[[ SOURCE MATERIAL open ]]
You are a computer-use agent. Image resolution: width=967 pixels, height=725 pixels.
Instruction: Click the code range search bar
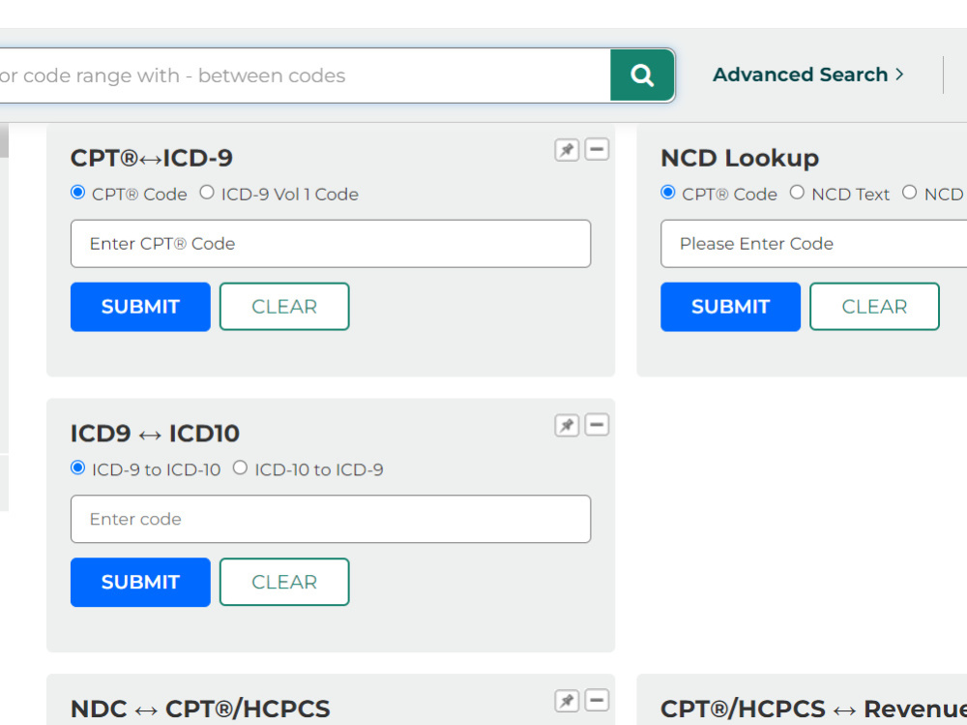coord(305,76)
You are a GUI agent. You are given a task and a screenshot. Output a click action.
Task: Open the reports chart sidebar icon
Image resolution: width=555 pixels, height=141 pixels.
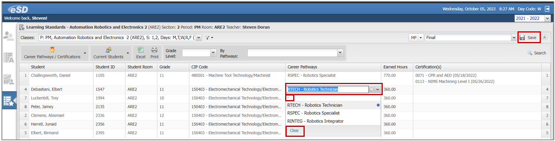click(8, 79)
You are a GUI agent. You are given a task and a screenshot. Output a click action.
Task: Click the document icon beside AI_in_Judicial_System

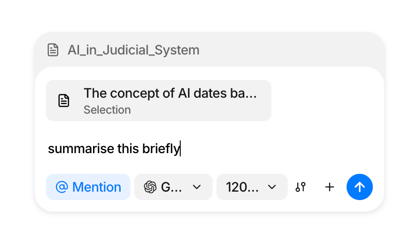53,50
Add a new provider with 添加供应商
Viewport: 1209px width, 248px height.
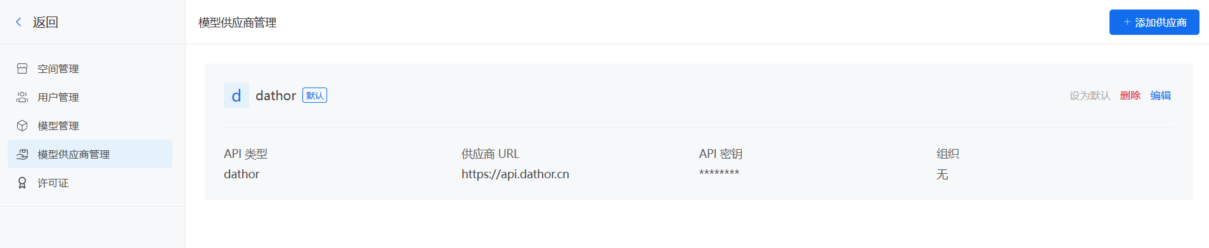(x=1154, y=22)
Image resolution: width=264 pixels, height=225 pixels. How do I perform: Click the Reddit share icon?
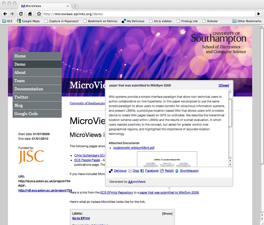pyautogui.click(x=162, y=171)
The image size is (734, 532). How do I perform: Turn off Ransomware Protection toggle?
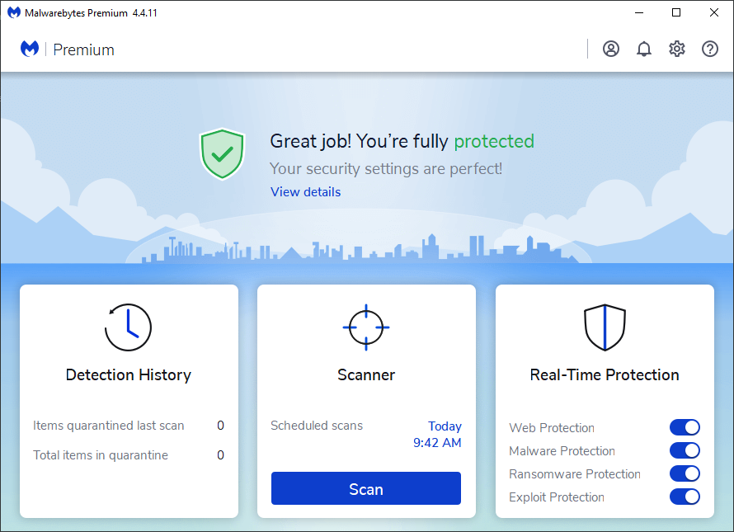click(x=685, y=473)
[[ SOURCE MATERIAL closed ]]
> **TASK DIRECTIONS**: Exclude all images and restate the records above word for word.

> **EXERCISE RESPONSE**:
You are a computer-use agent. Image resolution: width=967 pixels, height=725 pixels.
Instruction: Click the code range search bar
coord(305,76)
You are a GUI agent. You are given a task and a screenshot. Output a click action.
Task: Open the reports chart sidebar icon
Image resolution: width=555 pixels, height=141 pixels.
click(8, 79)
You are a GUI agent. You are given a task and a screenshot. Output a click action.
Task: Click the document icon beside AI_in_Judicial_System

53,50
Add a new provider with 添加供应商
Viewport: 1209px width, 248px height.
(x=1154, y=22)
Image resolution: width=264 pixels, height=225 pixels. How do I perform: Click the Reddit share icon?
pyautogui.click(x=162, y=171)
The image size is (734, 532). How do I perform: Turn off Ransomware Protection toggle?
click(x=685, y=473)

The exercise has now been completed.